Michael Streit et al. Eur J Clin Pharmacol. 2005 Mar.

Abstract

Objective: To investigate the effect of acute hypoxia and concomitant changes in portal blood flow on the disposition of drugs mainly metabolized by the cytochrome P(450) enzymes (CYP) 3A4 (verapamil) and CYP1A2 (theophylline).

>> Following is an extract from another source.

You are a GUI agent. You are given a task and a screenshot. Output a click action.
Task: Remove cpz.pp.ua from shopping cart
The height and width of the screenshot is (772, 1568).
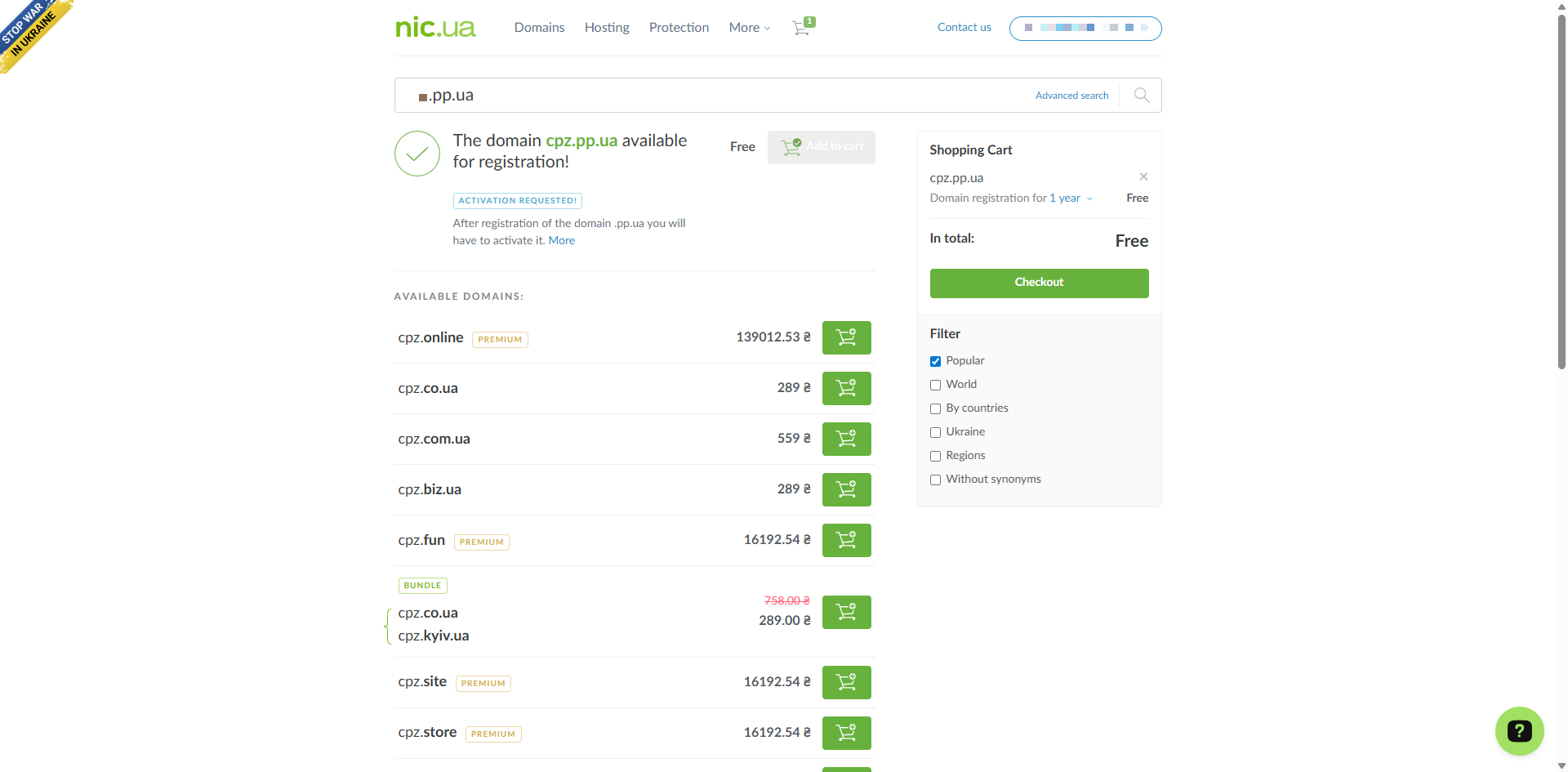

Methods: Twenty healthy male participants were studied on two 14-h study days in a normobaric hypoxic chamber and were allocated randomly to one of two groups receiving short infusions of either theophylline (6 mg kg (-1) body weight) or verapamil (5 mg) intravenously. According to a randomized, cross-over design, participants were once exposed to normoxia and once to hypoxia (12% oxygen corresponding to the ambient( P)O(2) at an altitude of 4,500 m above sea level). The concentrations of theophylline, 1,3-dimethyluric acid, verapamil, and norverapamil were determined in serial blood samples by means of liquid chromatography-mass spectrometry (LC/MS/MS). Portal blood flow was assessed by transabdominal duplex ultrasonography.

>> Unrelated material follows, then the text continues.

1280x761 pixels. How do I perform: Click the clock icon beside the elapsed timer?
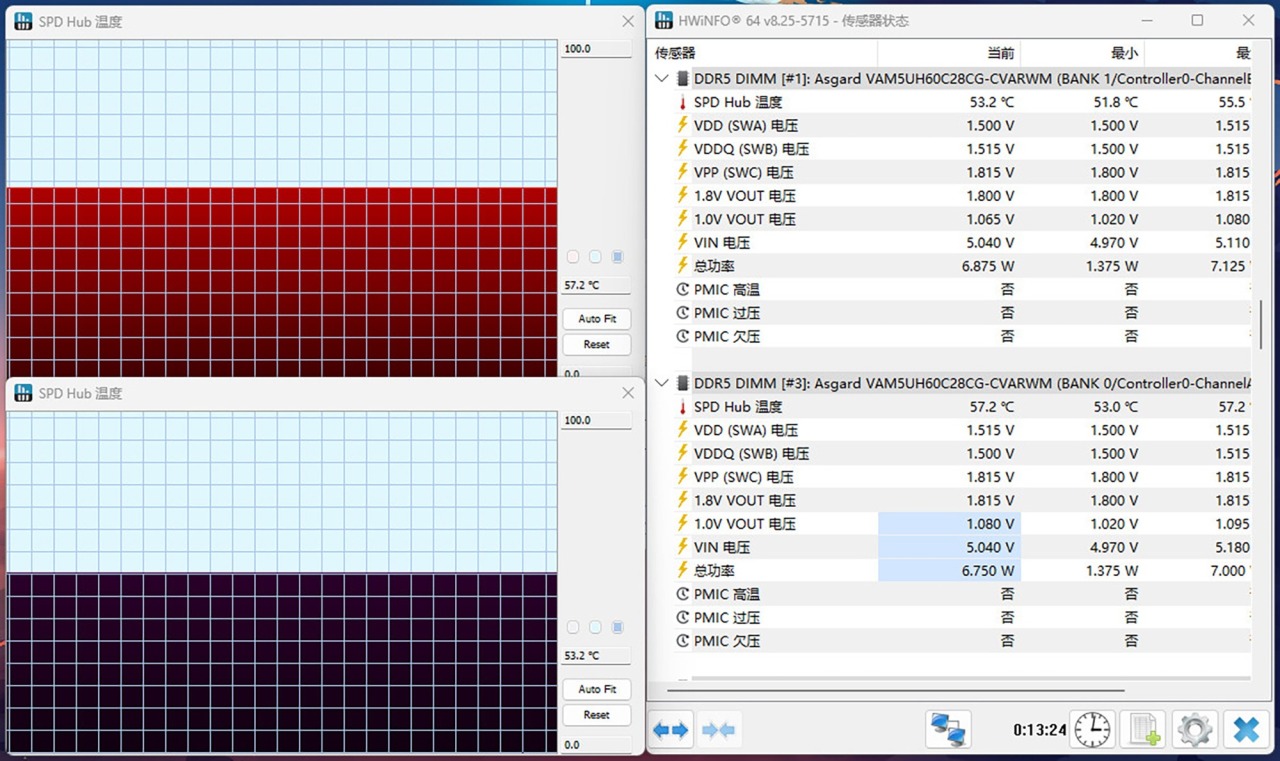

Results: Acute hypoxia did not alter the pharmacokinetics of theophylline [half-life+/-SD: 9.29+/-1.77 versus 9.39+/-1.40 (hypoxia)], 1,3-dimethyluric acid (12.9+/-4.72 versus 15.1+/-8.59), verapamil (2.00+/-0.98 versus 1.79+/-0.58), or norverapamil (7.98+/-2.94 versus 9.91+/-6.40). Individual changes of elimination half-life and changes in capillary oxygen saturation,( P)O(2), or portal vein flow were not correlated. Portal vein flow was unaffected by hypoxia.

Conclusions: Acute hypoxia corresponding to hypoxia at altitudes of 4,500 m does not impair the metabolism mediated by CYP1A2 or CYP3A4. At rapid ascent to and short-term stay at altitudes up to 4,500 m, the doses of drugs metabolized by these CYPs do therefore not require dose modification, and major changes in the disposition of already administered drugs are not to be expected.